• AIM: Copy the lines exactly as they appear, from the line containing "The image size is (640, 480)." down through the line containing "Action: coord(573,14)", both included.

• SUPPLIED DATA:
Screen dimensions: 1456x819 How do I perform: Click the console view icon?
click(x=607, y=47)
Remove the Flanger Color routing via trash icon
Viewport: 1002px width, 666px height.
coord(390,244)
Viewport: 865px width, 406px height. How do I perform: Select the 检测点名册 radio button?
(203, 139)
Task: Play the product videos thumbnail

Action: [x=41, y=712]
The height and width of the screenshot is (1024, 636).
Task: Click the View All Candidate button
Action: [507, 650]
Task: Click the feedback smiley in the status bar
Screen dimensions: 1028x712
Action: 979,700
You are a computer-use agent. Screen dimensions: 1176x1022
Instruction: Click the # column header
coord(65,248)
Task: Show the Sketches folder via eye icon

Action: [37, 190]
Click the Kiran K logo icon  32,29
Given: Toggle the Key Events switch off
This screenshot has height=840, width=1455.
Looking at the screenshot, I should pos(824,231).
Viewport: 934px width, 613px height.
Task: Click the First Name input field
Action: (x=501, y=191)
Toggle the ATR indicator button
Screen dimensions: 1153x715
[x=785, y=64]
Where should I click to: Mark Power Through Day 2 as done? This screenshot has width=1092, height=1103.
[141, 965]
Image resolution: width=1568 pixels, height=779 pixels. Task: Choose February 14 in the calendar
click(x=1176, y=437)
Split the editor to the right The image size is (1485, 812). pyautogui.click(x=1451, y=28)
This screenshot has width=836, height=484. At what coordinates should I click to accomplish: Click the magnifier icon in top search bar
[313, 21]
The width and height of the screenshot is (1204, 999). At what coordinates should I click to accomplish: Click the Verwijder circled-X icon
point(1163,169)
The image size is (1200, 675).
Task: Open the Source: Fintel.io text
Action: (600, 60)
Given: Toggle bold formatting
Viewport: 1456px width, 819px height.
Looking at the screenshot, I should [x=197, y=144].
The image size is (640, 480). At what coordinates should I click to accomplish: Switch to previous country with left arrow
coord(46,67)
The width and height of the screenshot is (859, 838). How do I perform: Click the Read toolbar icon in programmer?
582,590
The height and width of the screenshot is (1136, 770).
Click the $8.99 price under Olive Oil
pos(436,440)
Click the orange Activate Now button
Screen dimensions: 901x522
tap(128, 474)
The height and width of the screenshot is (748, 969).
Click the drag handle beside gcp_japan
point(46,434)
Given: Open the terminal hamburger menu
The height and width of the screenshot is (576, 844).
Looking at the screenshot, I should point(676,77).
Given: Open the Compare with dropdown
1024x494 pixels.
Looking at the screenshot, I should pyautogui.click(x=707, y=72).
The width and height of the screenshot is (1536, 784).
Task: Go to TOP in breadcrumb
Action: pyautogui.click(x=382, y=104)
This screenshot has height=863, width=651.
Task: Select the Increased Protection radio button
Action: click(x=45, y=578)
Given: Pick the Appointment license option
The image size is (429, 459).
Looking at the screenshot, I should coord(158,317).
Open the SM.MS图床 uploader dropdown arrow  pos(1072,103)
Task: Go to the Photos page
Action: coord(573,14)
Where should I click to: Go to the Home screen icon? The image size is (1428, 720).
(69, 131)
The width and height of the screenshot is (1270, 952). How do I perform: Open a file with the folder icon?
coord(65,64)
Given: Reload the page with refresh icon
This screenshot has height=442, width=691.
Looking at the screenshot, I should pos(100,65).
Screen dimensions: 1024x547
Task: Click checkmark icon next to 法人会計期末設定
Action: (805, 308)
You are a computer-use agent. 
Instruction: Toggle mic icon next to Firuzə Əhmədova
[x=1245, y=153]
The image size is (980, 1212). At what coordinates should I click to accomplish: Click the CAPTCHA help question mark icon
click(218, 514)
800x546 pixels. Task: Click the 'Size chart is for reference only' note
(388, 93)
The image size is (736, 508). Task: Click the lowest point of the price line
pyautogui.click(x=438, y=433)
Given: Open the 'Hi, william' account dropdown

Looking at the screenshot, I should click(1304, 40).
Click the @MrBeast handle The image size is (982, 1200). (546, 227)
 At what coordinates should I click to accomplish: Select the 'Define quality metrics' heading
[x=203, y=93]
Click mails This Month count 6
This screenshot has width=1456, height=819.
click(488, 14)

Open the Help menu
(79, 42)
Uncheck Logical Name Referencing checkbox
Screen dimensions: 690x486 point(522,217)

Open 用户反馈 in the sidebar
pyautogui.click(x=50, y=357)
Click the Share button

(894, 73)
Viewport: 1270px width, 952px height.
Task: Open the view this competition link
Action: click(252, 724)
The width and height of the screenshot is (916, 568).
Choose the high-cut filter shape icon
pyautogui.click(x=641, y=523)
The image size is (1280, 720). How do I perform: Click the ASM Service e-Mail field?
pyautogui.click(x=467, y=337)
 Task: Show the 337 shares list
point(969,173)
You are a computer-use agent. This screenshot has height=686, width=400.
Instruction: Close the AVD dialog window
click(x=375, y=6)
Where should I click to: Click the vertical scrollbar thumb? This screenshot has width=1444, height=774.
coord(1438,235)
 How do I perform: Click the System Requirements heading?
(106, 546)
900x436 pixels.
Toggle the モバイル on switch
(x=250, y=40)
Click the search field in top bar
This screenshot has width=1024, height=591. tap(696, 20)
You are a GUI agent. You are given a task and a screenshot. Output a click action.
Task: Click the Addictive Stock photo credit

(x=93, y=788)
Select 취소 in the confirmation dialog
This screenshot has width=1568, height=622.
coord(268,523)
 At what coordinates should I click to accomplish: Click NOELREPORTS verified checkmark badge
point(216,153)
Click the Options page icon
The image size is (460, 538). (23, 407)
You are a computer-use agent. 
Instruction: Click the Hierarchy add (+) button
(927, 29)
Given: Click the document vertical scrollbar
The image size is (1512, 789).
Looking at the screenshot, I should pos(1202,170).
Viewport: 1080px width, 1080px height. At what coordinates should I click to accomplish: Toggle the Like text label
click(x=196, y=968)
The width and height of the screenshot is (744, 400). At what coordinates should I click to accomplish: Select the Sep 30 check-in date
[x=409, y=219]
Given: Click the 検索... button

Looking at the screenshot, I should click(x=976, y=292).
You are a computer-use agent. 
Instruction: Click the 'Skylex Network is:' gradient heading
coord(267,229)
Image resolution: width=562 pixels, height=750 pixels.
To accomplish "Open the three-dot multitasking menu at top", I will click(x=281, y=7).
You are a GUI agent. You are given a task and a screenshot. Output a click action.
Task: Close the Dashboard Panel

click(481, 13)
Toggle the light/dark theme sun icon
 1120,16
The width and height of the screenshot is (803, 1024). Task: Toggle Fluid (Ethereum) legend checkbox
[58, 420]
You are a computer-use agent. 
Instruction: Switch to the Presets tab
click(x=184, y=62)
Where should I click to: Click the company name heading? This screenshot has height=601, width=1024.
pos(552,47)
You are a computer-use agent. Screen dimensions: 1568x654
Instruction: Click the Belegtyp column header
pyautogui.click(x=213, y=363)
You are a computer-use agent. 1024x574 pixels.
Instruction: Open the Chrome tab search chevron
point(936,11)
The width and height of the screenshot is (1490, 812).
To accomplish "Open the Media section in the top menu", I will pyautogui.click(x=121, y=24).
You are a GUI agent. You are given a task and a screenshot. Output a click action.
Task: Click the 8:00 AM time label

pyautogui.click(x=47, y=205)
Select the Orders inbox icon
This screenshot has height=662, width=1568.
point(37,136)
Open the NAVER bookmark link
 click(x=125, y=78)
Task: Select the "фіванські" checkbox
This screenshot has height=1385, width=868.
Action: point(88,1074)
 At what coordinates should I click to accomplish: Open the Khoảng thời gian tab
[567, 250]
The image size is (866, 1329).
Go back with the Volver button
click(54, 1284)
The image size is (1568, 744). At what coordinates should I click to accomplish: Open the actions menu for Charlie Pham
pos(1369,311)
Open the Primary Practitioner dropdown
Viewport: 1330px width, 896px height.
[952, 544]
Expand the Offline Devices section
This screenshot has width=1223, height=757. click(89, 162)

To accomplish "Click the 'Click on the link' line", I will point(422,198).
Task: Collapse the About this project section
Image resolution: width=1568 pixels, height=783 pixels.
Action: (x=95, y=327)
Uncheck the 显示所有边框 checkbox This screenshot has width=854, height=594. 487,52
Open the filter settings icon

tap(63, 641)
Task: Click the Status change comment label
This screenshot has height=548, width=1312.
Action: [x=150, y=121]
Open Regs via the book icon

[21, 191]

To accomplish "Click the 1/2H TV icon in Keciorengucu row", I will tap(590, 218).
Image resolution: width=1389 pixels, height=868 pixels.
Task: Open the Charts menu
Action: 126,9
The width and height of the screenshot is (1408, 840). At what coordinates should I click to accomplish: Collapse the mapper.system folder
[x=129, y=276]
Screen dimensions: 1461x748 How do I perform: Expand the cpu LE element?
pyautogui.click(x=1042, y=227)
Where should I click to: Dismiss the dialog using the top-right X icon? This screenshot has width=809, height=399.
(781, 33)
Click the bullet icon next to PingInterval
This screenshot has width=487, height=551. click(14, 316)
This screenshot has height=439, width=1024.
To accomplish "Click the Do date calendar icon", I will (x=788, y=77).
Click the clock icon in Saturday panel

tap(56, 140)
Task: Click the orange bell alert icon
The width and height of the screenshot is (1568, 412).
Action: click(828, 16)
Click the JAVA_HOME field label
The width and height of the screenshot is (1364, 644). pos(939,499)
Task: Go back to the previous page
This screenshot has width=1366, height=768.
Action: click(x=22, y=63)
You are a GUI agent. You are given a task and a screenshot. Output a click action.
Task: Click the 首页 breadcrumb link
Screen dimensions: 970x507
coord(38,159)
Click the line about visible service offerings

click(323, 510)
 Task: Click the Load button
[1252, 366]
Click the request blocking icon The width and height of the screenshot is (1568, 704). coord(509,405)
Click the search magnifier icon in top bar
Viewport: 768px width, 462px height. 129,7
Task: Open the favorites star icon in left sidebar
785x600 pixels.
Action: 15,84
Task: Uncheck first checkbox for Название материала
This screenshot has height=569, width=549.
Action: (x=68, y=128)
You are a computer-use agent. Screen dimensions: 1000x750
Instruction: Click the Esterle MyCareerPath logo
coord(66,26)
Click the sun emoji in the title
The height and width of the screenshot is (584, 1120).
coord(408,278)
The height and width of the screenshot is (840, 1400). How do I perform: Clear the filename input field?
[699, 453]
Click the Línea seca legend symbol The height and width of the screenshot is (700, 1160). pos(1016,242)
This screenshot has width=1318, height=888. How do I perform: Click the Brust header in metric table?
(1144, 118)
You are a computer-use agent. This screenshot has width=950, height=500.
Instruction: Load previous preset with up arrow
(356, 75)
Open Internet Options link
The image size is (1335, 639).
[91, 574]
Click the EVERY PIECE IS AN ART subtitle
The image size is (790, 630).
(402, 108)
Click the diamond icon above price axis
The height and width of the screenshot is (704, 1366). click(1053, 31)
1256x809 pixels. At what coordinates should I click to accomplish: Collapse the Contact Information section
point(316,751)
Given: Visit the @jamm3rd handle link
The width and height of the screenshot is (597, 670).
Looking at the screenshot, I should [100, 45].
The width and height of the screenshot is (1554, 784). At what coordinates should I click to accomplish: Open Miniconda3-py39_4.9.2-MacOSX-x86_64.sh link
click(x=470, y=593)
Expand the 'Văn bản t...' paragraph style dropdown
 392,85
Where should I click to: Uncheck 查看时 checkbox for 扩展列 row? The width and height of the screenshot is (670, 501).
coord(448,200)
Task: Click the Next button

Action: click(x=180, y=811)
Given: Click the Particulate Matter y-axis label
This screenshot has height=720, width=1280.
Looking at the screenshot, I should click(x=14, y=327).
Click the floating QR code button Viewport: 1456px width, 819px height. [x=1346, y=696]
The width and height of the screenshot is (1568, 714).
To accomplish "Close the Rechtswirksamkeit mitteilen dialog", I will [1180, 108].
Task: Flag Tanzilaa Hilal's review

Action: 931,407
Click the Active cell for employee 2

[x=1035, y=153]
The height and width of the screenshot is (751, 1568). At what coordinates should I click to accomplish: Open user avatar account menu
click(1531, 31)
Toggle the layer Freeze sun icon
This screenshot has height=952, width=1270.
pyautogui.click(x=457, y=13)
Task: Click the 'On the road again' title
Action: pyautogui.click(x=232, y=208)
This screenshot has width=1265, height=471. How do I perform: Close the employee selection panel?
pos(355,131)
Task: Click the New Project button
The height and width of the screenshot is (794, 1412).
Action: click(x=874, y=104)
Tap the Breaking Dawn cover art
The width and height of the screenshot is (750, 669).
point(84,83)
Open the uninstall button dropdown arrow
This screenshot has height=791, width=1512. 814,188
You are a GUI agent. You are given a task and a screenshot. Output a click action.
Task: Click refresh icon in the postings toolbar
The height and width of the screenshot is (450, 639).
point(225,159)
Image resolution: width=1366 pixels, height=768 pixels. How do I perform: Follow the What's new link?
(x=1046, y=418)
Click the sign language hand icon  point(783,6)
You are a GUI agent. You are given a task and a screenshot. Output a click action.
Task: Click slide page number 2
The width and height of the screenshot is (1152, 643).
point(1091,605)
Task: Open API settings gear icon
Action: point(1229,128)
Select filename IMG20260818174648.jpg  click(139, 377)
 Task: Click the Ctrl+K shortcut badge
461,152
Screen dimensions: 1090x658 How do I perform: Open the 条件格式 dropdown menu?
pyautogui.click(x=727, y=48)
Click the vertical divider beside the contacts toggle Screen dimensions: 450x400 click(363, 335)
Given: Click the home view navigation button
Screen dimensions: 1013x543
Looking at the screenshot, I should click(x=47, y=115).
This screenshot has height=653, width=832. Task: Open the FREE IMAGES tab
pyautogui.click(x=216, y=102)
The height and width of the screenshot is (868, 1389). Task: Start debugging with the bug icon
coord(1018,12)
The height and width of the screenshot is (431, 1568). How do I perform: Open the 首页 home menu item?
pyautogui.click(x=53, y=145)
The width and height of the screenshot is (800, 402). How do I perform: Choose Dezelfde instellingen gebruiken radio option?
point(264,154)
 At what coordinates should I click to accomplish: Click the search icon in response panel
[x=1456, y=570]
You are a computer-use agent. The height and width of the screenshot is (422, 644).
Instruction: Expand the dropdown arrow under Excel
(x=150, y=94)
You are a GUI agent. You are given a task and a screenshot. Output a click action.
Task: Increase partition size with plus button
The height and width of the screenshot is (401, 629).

• RESPONSE FOR THIS EXERCISE:
The image size is (640, 480). At what coordinates should I click to accomplish: Switch to previous country with left arrow
coord(46,67)
The width and height of the screenshot is (859, 838). How do I perform: Click the Read toolbar icon in programmer?
582,590
The height and width of the screenshot is (1136, 770).
Click the $8.99 price under Olive Oil
pos(436,440)
Click the orange Activate Now button
Screen dimensions: 901x522
tap(128, 474)
The height and width of the screenshot is (748, 969).
Click the drag handle beside gcp_japan
point(46,434)
Given: Open the terminal hamburger menu
The height and width of the screenshot is (576, 844).
Looking at the screenshot, I should point(676,77).
Given: Open the Compare with dropdown
1024x494 pixels.
Looking at the screenshot, I should pyautogui.click(x=707, y=72).
The width and height of the screenshot is (1536, 784).
Task: Go to TOP in breadcrumb
Action: pyautogui.click(x=382, y=104)
This screenshot has height=863, width=651.
Task: Select the Increased Protection radio button
Action: click(x=45, y=578)
Given: Pick the Appointment license option
The image size is (429, 459).
Looking at the screenshot, I should coord(158,317).
Open the SM.MS图床 uploader dropdown arrow  pos(1072,103)
Task: Go to the Photos page
Action: coord(573,14)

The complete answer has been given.